→ **What you should do**
In the entries below, find the lines that contain the word "heading" and copy them.

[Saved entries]
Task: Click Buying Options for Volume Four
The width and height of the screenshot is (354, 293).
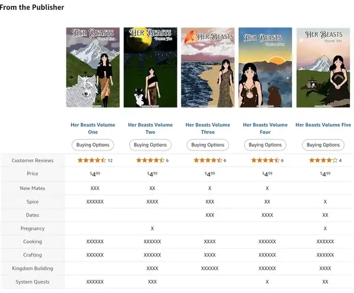Action: [266, 145]
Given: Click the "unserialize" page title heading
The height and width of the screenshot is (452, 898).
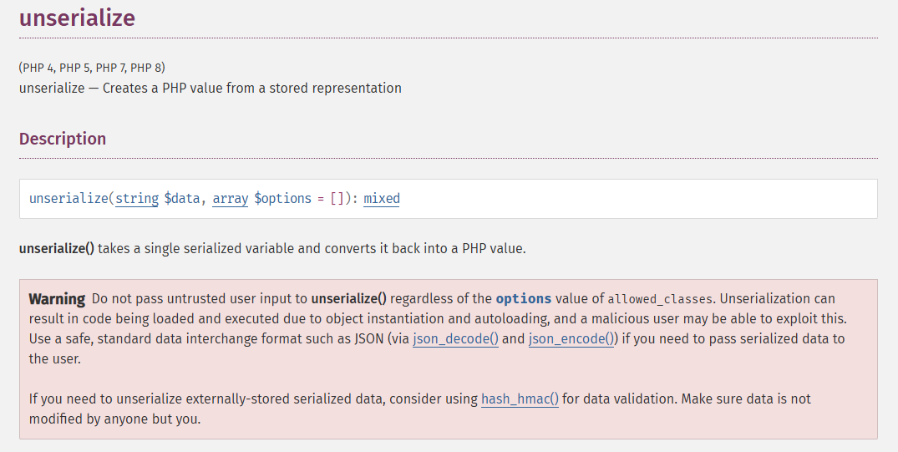Looking at the screenshot, I should 77,18.
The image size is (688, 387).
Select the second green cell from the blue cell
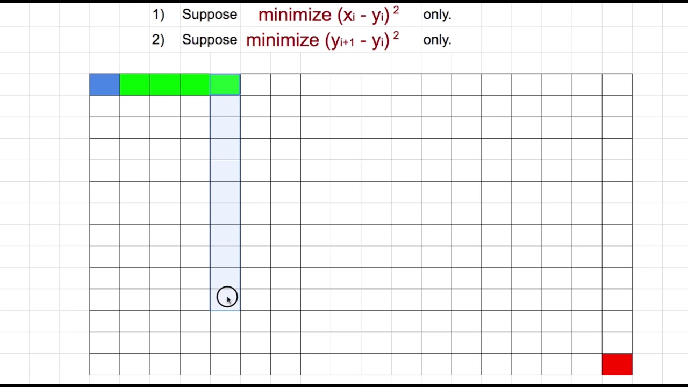click(x=165, y=85)
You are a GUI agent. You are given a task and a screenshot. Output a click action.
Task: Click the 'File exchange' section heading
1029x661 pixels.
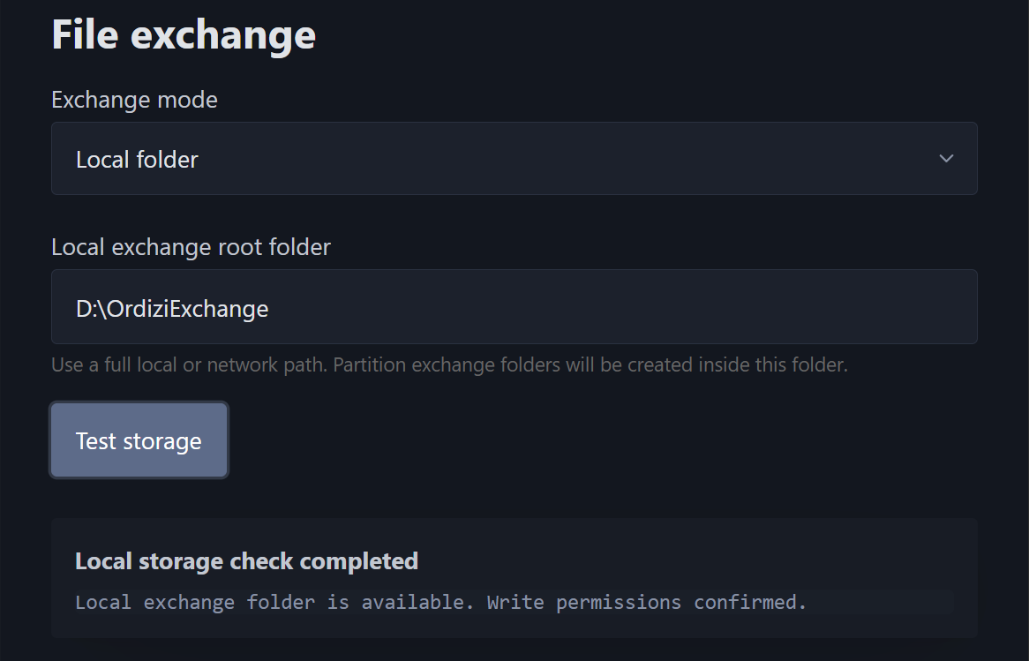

→ **Task solution**
Given: Click the "unserialize" page title heading
Task: Click the 'File exchange' section heading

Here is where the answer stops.